Massive access has been challenging for the fifth generation (5G) and beyond since the abundance of devices causes communication overload to skyrocket. In an uplink massive access scenario, device traffic is sporadic in any given coherence time. Thus, channels across the antennas of each device exhibit correlation, which can be characterized by the row sparse channel matrix structure. In this work, we develop a bilinear generalized approximate message passing (BiGAMP) algorithm based on the row sparse channel matrix structure. This algorithm can jointly detect device activities, estimate channels, and detect signals in massive multiple-input multiple-output (MIMO) systems by alternating updates between channel matrices and signal matrices. The signal observation provides additional information for performance improvement compared to the existing algorithms. We further analyze state evolution (SE) to measure the performance of the proposed algorithm and characterize the convergence condition for SE. Moreover, we perform theoretical analysis on the error probability of device activity detection, the mean square error of channel estimation, and the symbol error rate of signal detection. The numerical results demonstrate the superiority of the proposed algorithm over the state-of-the-art methods in DADCE-SD, and the numerical results are relatively close to the theoretical analysis results.
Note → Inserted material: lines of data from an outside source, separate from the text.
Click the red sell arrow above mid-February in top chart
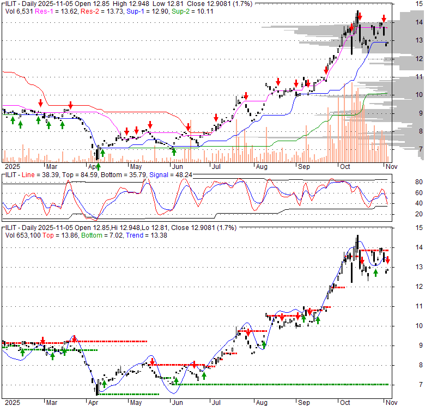Screen dimensions: 425x406 pyautogui.click(x=40, y=104)
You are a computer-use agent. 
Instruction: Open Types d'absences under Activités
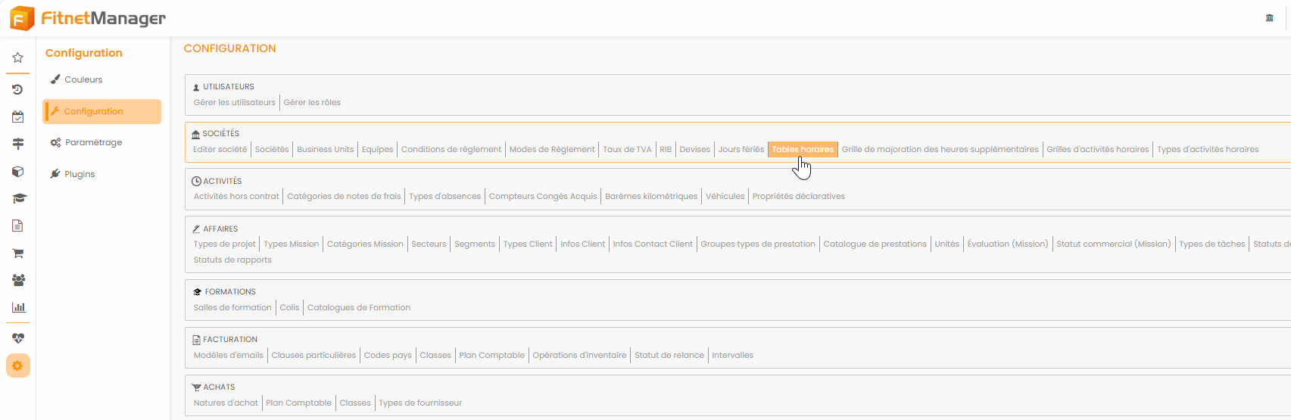click(444, 197)
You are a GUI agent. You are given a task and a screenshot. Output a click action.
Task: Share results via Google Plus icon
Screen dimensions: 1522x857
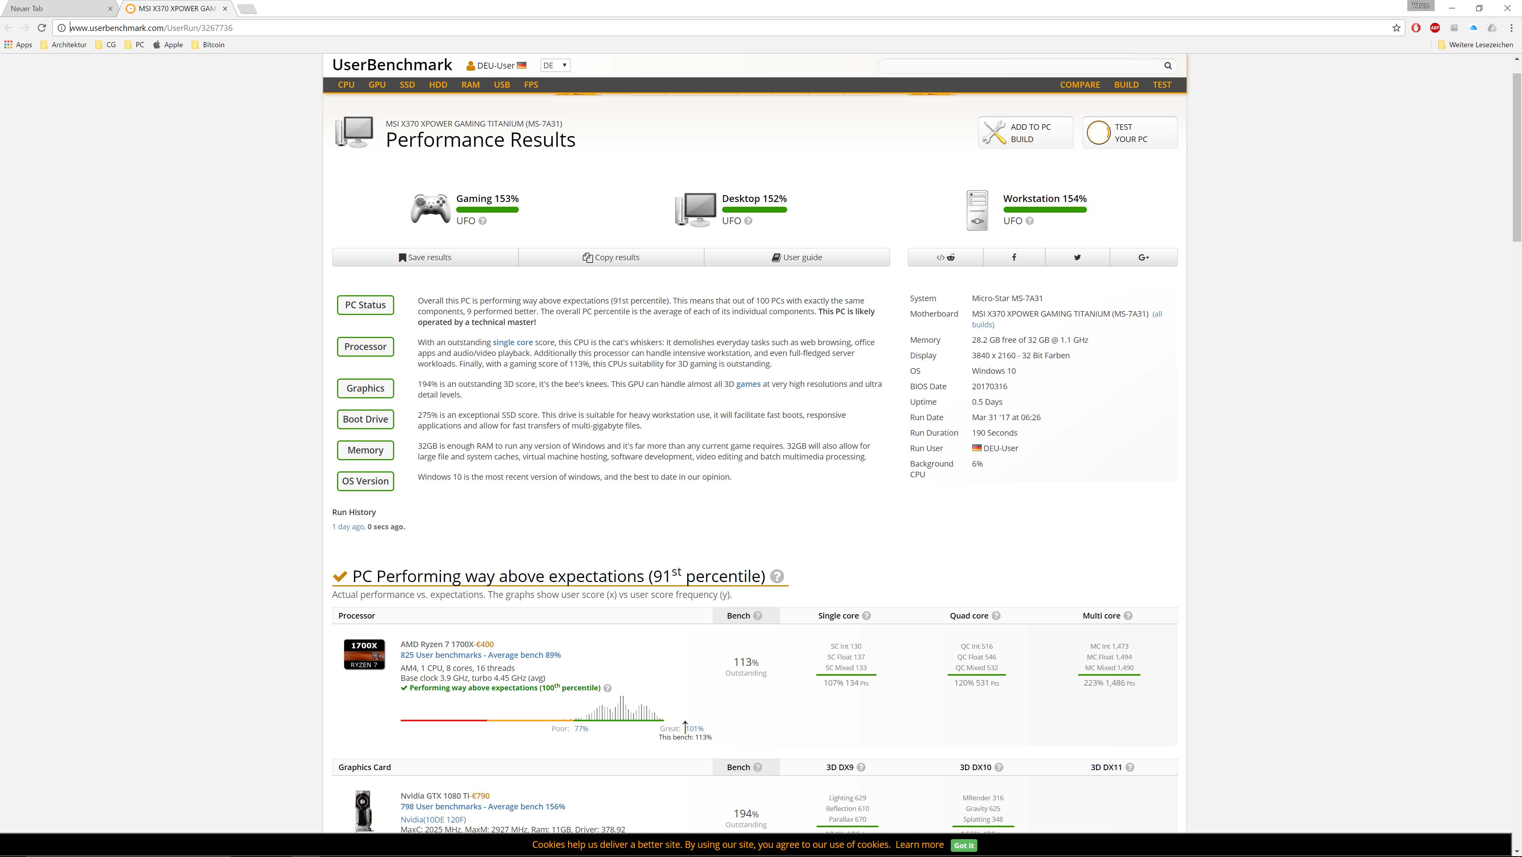tap(1143, 257)
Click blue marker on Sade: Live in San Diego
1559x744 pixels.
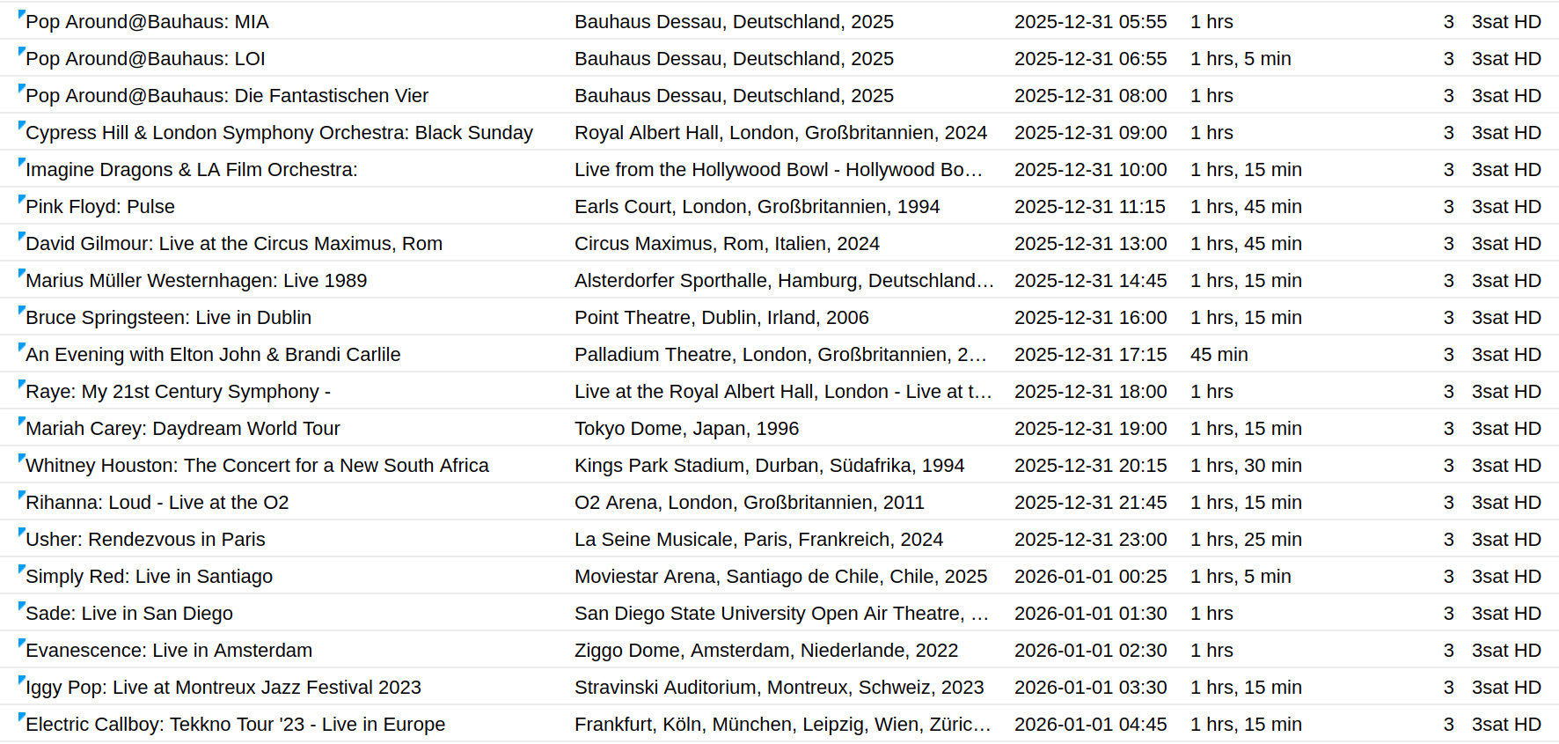[21, 606]
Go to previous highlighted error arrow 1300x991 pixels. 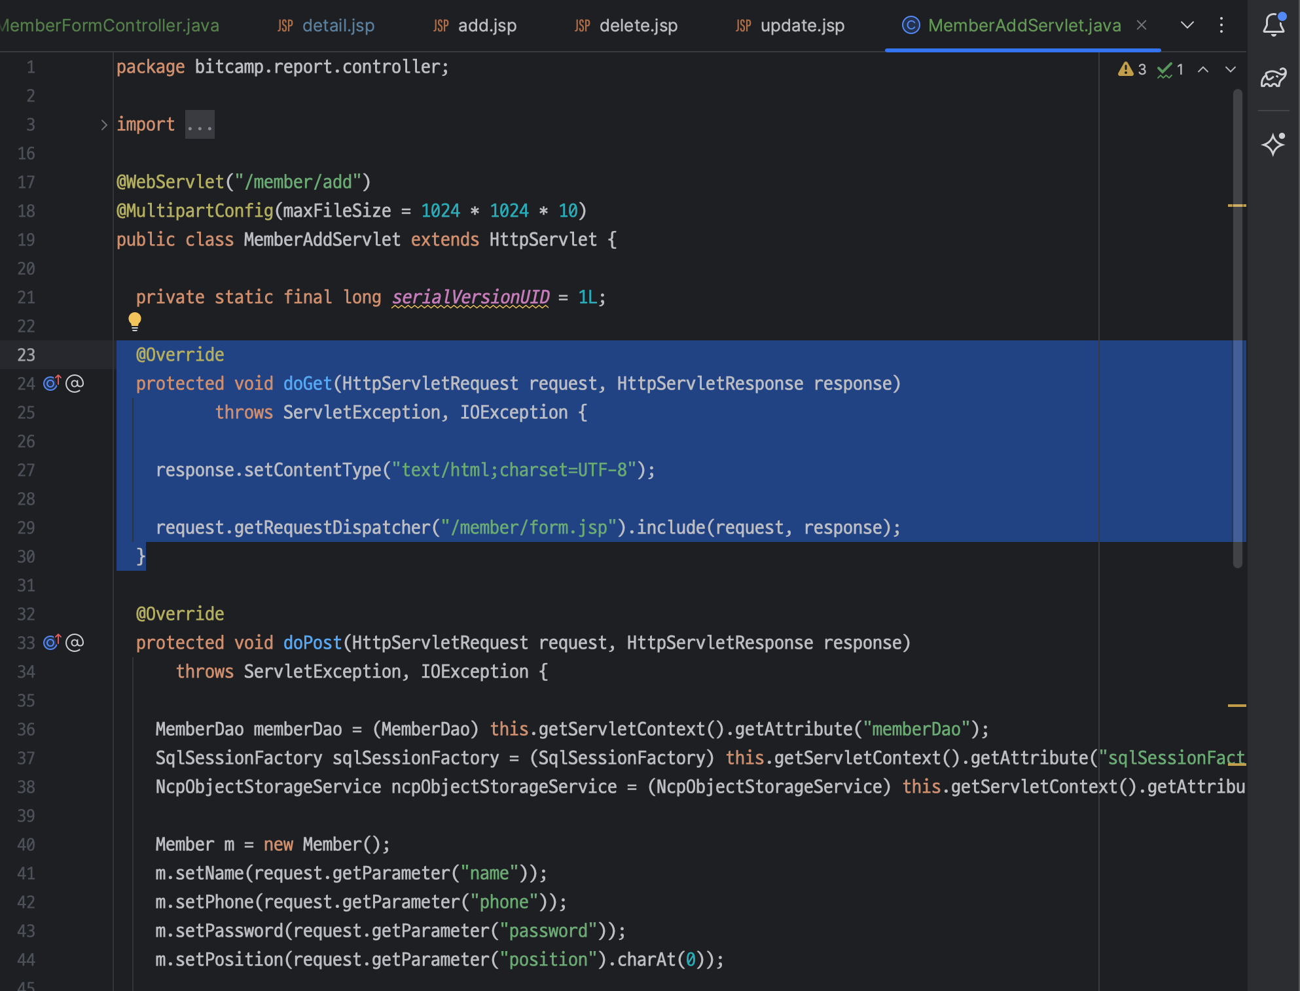[x=1203, y=69]
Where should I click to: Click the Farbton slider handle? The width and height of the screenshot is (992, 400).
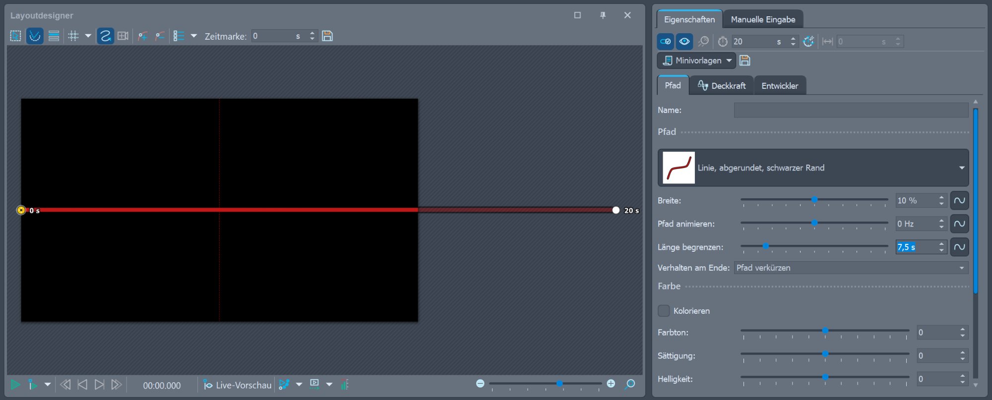(x=825, y=331)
翻译：海量接入已成为第五代（5G）及未来通信系统的挑战，因为设备数量的激增会导致通信负载急剧上升。在上行海量接入场景中，任何给定相干时间内的设备流量都是突发的。因此，每个设备各个天线之间的信道呈现相关性，这种相关性可通过行稀疏信道矩阵结构来表征。本文基于行稀疏信道矩阵结构，开发了一种双线性广义近似消息传递（BiGAMP）算法。该算法通过信道矩阵与信号矩阵的交替更新，能够在海量多输入多输出（MIMO）系统中联合检测设备活动、估计信道并检测信号。与现有算法相比，信号观测值提供了额外的信息以提升性能。我们进一步分析了状态演化（SE），以衡量所提算法的性能，并刻画了SE的收敛条件。此外，我们对设备活动检测的误检概率、信道估计的均方误差以及信号检测的符号错误率进行了理论分析。数值结果表明，所提算法在DADCE-SD问题中优于现有最优方法，且数值结果与理论分析结果较为接近。